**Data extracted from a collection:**
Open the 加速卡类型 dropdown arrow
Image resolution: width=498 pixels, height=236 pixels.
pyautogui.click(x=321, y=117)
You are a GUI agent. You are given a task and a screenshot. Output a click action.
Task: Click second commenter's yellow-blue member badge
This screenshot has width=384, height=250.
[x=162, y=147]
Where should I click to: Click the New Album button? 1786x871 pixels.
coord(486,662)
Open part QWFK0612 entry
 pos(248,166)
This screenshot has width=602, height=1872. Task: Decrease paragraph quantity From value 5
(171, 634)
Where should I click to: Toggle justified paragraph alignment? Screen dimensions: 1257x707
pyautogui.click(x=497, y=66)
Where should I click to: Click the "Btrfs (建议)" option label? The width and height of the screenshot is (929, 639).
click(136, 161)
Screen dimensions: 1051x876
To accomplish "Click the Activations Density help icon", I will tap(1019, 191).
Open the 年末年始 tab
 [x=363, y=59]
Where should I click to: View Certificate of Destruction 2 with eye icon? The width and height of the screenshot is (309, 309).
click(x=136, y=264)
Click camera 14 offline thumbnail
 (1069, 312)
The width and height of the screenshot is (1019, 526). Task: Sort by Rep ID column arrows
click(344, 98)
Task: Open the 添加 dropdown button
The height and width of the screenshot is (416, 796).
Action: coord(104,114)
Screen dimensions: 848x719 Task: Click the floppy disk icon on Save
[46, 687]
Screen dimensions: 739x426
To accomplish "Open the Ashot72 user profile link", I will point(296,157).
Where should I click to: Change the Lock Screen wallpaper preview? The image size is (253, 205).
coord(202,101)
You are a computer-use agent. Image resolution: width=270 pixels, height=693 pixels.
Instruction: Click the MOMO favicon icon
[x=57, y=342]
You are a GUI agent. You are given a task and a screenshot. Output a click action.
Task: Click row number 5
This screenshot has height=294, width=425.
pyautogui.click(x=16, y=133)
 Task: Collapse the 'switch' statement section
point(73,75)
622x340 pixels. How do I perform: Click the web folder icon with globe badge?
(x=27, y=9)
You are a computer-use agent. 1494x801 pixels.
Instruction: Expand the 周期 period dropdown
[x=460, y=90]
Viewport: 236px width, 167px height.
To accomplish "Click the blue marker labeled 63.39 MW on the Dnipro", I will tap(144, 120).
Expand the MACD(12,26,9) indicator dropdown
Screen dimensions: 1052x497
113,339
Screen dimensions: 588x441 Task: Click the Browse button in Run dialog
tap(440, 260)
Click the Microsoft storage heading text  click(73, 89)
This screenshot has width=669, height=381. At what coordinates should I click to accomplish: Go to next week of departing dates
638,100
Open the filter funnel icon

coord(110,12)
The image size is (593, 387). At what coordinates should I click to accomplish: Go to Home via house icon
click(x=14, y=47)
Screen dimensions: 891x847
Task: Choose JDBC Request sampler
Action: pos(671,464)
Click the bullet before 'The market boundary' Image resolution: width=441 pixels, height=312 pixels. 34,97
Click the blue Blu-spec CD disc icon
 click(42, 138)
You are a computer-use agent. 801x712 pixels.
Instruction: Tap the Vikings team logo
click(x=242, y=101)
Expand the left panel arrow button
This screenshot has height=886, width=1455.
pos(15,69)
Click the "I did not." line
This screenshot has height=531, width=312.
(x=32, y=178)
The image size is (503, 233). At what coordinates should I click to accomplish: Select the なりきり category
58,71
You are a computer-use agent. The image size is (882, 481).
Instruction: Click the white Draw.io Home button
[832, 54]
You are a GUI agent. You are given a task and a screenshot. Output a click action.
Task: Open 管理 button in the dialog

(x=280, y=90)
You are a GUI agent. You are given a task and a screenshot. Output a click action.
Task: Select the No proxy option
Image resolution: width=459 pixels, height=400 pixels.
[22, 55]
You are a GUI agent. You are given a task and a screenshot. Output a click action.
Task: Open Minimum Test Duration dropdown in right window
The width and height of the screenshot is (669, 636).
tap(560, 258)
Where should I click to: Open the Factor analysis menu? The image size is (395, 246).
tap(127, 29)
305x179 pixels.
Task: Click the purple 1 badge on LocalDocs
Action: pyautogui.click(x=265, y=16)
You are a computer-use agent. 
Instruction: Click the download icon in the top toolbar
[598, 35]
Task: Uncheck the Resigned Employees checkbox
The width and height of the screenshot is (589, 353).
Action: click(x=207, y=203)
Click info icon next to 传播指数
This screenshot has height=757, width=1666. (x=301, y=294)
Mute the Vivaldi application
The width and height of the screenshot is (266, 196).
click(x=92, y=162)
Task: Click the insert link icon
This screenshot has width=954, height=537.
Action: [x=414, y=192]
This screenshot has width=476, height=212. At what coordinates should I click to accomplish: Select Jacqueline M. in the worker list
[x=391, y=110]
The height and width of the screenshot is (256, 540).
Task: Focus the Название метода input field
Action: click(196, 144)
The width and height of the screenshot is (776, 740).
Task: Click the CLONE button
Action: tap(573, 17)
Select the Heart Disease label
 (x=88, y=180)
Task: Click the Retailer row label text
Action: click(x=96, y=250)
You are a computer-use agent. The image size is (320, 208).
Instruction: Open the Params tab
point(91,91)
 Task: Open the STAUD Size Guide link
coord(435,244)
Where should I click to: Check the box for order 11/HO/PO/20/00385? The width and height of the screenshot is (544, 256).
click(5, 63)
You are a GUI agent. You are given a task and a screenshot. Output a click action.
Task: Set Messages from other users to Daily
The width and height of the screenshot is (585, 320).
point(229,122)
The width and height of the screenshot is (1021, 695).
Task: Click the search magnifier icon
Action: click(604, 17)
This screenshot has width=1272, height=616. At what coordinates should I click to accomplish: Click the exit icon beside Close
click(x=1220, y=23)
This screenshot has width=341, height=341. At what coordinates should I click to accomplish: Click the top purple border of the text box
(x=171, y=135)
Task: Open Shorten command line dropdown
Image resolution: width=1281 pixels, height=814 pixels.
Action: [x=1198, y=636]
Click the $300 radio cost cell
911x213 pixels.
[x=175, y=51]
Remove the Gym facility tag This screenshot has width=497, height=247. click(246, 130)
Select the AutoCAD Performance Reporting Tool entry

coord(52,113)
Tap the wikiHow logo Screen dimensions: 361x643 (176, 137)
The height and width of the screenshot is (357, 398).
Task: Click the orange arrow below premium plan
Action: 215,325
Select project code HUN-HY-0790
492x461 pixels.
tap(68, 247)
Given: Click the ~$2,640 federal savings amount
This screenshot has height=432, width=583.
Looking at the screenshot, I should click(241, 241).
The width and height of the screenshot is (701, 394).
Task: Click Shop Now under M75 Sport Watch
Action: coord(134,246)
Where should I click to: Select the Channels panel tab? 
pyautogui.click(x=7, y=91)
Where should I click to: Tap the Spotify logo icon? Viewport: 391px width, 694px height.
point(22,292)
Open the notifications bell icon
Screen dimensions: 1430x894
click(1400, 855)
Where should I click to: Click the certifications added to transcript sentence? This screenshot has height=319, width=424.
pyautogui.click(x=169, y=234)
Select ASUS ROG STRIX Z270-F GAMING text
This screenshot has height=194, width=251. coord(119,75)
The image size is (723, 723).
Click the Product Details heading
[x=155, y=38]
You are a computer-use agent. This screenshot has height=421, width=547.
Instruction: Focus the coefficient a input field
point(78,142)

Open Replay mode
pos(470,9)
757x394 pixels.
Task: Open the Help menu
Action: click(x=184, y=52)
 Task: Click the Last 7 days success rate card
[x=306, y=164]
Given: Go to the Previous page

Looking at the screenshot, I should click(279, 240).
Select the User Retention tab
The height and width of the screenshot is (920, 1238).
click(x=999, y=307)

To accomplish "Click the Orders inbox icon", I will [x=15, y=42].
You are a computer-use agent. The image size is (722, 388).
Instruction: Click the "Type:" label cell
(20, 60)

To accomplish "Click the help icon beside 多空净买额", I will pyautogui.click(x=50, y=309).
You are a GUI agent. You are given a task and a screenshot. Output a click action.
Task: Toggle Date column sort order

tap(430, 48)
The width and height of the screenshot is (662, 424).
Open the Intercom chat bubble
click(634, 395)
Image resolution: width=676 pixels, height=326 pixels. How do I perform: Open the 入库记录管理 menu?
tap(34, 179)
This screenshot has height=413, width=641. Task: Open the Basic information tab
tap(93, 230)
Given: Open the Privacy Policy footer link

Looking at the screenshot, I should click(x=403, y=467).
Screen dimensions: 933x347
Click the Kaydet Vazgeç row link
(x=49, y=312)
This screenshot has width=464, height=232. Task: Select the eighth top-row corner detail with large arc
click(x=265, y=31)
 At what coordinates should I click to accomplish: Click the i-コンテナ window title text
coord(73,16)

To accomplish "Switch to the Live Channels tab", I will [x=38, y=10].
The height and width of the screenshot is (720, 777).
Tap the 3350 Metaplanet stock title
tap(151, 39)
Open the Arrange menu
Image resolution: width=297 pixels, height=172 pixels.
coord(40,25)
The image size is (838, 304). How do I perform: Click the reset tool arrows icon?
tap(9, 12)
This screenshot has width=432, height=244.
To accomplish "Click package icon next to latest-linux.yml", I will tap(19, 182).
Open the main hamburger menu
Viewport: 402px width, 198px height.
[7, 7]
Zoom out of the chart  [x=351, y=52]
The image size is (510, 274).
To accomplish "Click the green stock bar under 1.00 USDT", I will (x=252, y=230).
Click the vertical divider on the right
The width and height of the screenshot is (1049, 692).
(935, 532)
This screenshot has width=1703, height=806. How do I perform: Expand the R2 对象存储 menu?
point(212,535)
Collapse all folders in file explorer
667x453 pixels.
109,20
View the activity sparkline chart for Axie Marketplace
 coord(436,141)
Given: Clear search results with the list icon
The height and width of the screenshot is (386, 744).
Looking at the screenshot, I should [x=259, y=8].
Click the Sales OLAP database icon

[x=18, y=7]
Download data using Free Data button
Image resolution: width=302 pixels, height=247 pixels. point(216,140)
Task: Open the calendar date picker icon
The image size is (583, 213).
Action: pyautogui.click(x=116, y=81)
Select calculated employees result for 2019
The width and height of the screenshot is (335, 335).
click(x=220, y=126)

**Your task:**
For every line above with the word "right" in it, make a copy.

**Solved problem:**
Task: Open Minimum Test Duration dropdown in right window
Click the vertical divider on the right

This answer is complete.